(Saved data entries)
--- --- ---
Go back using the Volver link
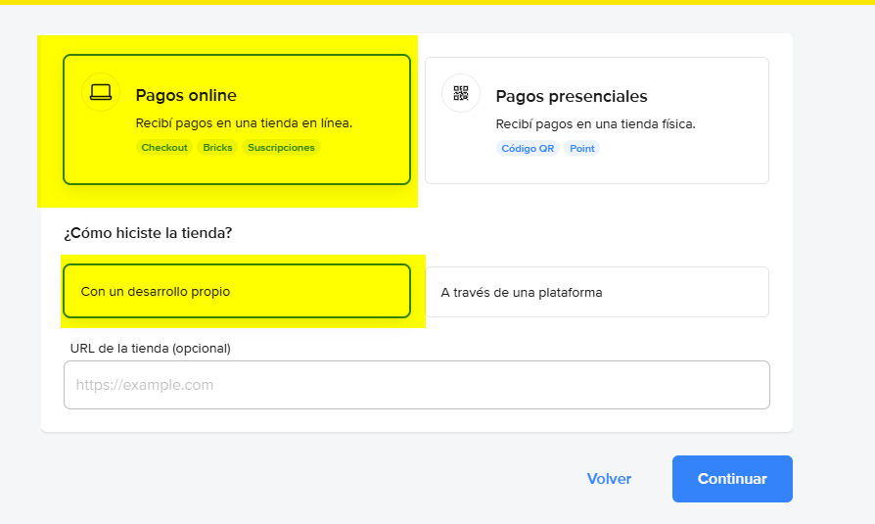609,479
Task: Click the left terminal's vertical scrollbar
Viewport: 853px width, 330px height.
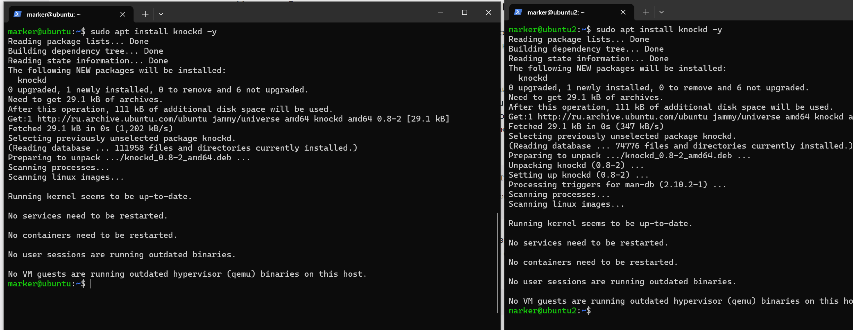Action: (x=497, y=262)
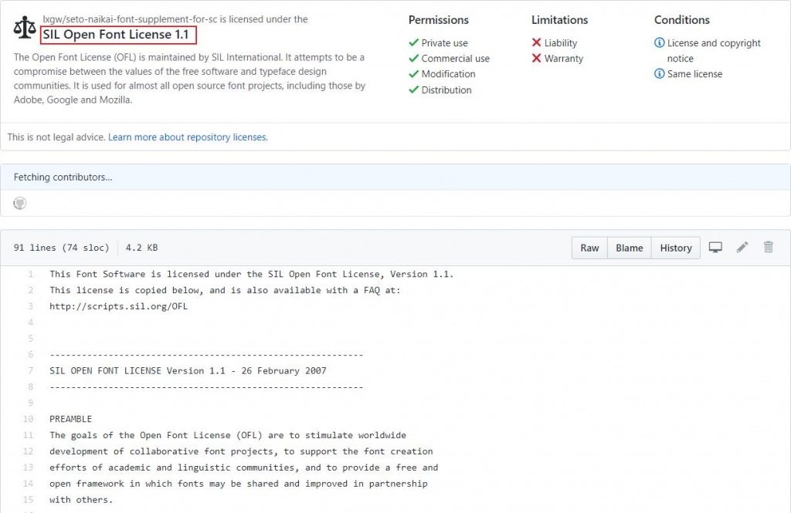The height and width of the screenshot is (513, 791).
Task: Click the pencil edit file icon
Action: click(742, 248)
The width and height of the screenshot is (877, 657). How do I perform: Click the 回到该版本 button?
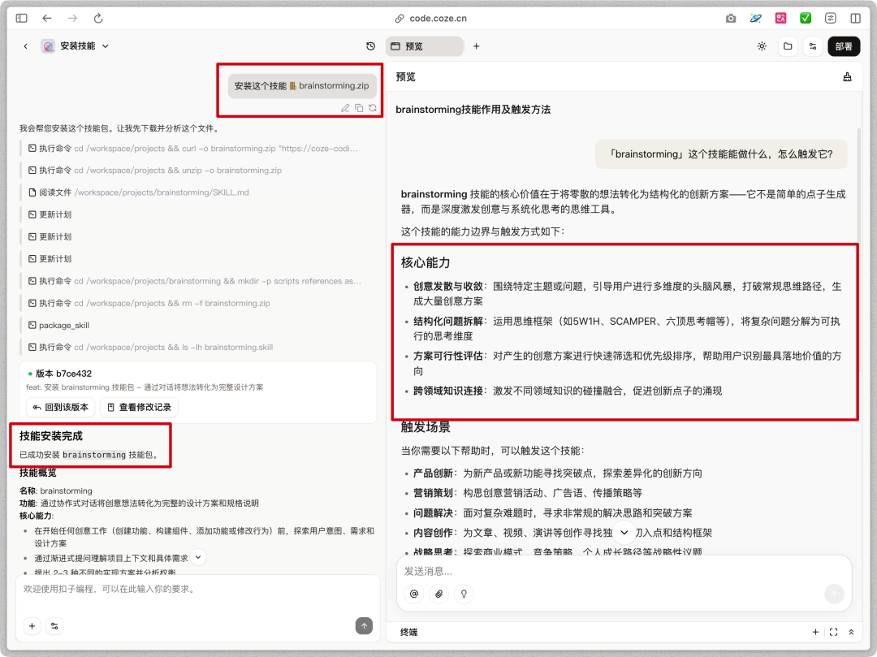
--- --- ---
Work to complete –
Your copy of the data should match it exactly, apart from the images, which are omitted.

Response to the exercise –
Go back using the Volver link
609,479
Task: Click the left terminal's vertical scrollbar
Viewport: 853px width, 330px height.
Action: (x=497, y=262)
The height and width of the screenshot is (513, 791).
Task: Click the pencil edit file icon
Action: click(742, 248)
The width and height of the screenshot is (877, 657). How do I perform: Click the 回到该版本 button?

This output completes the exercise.